Who dares talk about migration?
WORKERS, DEC 2007 ISSUE
In this issue of Workers we return, and not for the first time, to the question of the free movement of labour. Why? Because it represents a deep-seated challenge to the British working class. And let us be clear what we mean by the British working class: all those, of whatever origin, living permanently in Britain and living by selling their labour power.
An unholy alliance of neoliberal economists, do-gooders, much of the so-called "Left", of Tories, Labour and Liberals, of the right-wing Wall Street Journal and the so-called liberal Guardian – in short, the Establishment – is constantly telling us that migrant labour is good for Britain. So is the World Bank and the European Union. If all these people agree, can they all be wrong? Well, yes. If they all agree, we say, they are more than likely to be wrong.
Anyone who dares to question the prevailing orthodoxy is labelled in the media and even at union meetings as a crackpot or worse, a racist, a bigot. Some in the union movement even join up with the Wall Street Journal and call for the removal of all restrictions on entry. Free movement around the world, they say.
But as our articles show, there is only one beneficiary from this "freedom": capitalism. It has discovered the magic formula for keeping wages down, even during an economic upturn. There's always someone, somewhere in the world, who will work for less – and with cheap airfares, well, it's cheaper to fly to Stansted from Wroclaw than a day return from London to Southend.
The political commentators all say migration is good for Britain. Is it good for workers in east London who will be shut out of jobs building the Olympics? Is it good for the hundreds of thousands of London workers who cannot even dream of buying their own houses because demand from migrant workers has fuelled a boom in house prices and encouraged a host of buy-to-let landlords? What about buy to live, not to let?

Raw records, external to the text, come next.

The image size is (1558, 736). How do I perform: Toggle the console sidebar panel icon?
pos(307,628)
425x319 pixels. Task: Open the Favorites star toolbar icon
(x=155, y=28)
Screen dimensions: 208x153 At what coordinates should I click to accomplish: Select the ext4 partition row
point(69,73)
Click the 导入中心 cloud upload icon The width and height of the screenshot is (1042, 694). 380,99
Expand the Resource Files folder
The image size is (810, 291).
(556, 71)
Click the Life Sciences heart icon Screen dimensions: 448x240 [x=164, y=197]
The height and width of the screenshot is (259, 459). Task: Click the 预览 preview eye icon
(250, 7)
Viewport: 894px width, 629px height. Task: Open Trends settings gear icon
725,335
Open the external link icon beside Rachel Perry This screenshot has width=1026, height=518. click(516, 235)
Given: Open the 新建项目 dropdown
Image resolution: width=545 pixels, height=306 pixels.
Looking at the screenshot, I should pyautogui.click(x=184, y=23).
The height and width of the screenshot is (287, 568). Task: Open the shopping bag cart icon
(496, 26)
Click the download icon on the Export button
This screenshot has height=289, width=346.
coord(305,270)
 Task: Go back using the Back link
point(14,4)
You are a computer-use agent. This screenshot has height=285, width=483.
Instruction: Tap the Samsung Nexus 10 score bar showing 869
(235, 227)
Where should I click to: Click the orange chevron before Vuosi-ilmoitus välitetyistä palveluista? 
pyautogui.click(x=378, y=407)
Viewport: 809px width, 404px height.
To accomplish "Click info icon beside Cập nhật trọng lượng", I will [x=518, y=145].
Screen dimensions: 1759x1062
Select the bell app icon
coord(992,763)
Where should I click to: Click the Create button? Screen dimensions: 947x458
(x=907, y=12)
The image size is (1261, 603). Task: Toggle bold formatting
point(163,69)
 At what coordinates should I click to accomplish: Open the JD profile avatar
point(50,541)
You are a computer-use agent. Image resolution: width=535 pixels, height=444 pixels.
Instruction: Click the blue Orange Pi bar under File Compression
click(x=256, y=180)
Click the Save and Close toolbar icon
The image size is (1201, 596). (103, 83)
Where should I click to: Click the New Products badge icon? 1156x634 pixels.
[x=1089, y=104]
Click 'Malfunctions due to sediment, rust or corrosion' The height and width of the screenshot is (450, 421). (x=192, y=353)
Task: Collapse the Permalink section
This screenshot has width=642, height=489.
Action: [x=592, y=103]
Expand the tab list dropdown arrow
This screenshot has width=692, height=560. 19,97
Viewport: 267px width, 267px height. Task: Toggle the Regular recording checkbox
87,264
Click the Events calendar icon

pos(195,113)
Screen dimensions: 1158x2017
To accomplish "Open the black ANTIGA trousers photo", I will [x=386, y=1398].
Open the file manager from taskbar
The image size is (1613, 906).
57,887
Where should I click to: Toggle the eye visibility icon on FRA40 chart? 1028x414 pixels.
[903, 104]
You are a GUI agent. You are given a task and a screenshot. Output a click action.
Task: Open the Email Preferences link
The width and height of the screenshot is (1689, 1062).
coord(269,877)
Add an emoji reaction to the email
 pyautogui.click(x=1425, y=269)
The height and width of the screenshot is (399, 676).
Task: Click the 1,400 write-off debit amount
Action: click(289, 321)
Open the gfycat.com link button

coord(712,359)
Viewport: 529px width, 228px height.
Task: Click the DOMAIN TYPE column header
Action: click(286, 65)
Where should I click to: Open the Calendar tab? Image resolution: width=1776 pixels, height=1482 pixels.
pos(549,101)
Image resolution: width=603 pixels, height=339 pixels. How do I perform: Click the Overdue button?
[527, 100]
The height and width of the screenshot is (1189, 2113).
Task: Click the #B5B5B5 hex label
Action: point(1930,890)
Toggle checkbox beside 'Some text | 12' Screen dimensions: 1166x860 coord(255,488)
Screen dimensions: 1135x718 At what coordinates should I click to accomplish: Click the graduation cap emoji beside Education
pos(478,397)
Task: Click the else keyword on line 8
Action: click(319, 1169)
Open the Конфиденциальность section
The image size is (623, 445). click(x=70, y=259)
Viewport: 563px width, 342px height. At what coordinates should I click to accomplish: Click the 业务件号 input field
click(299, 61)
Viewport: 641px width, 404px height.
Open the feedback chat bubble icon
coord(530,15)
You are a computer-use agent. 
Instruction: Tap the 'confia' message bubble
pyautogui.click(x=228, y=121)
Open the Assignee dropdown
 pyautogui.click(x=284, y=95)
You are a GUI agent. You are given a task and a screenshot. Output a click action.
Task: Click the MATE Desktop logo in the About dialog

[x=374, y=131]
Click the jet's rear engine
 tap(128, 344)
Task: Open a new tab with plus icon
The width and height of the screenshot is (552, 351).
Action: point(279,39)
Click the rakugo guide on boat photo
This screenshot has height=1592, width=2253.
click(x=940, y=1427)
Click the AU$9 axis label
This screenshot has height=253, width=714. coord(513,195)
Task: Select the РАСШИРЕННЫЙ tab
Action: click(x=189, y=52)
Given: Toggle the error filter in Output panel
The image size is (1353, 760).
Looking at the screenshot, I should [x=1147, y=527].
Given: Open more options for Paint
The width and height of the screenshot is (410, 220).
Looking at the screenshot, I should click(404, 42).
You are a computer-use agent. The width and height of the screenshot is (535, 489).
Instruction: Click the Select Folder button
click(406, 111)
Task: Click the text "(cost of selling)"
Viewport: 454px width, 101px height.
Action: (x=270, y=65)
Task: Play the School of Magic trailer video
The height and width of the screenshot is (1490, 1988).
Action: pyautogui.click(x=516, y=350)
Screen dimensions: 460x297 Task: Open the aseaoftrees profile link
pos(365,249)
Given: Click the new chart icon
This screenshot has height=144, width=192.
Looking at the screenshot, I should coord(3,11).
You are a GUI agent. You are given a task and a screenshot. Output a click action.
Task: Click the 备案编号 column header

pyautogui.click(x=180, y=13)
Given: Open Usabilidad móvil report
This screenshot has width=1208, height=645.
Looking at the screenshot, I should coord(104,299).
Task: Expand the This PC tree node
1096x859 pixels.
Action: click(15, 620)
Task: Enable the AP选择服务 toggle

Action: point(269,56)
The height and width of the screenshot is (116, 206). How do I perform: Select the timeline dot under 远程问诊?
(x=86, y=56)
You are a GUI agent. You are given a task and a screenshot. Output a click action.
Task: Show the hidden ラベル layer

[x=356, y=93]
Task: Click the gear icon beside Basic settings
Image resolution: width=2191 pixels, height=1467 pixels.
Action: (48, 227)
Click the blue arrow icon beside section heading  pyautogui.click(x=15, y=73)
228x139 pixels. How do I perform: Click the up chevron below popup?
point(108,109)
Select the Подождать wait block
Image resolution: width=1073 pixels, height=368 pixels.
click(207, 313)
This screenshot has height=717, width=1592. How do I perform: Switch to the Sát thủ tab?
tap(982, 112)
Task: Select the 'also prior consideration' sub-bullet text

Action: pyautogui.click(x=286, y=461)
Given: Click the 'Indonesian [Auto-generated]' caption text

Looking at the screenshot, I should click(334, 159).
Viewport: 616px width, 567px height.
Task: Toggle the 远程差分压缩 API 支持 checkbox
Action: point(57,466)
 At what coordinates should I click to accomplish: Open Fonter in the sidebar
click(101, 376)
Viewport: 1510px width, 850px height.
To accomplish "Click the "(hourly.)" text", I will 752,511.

Is it good for Britain to strip weaker economies of their skilled workers? Does it make sense for midwives in Sierra Leone, where one in eight women die in childbirth, to be lured to Britain simply because there's not enough money to fund midwifery courses here – or, apparently, to pay proper salaries to mid-wives? Isn't that simply imperialism – stripping the developing world of its resources?
If you are one of the millions of workers in Britain worried by these questions and uneasy at the effects of the unprecedented mass migration that Labour has ushered in, then this issue of Workers is for you. Read it, argue about it, and pass it on to your workmates and friends.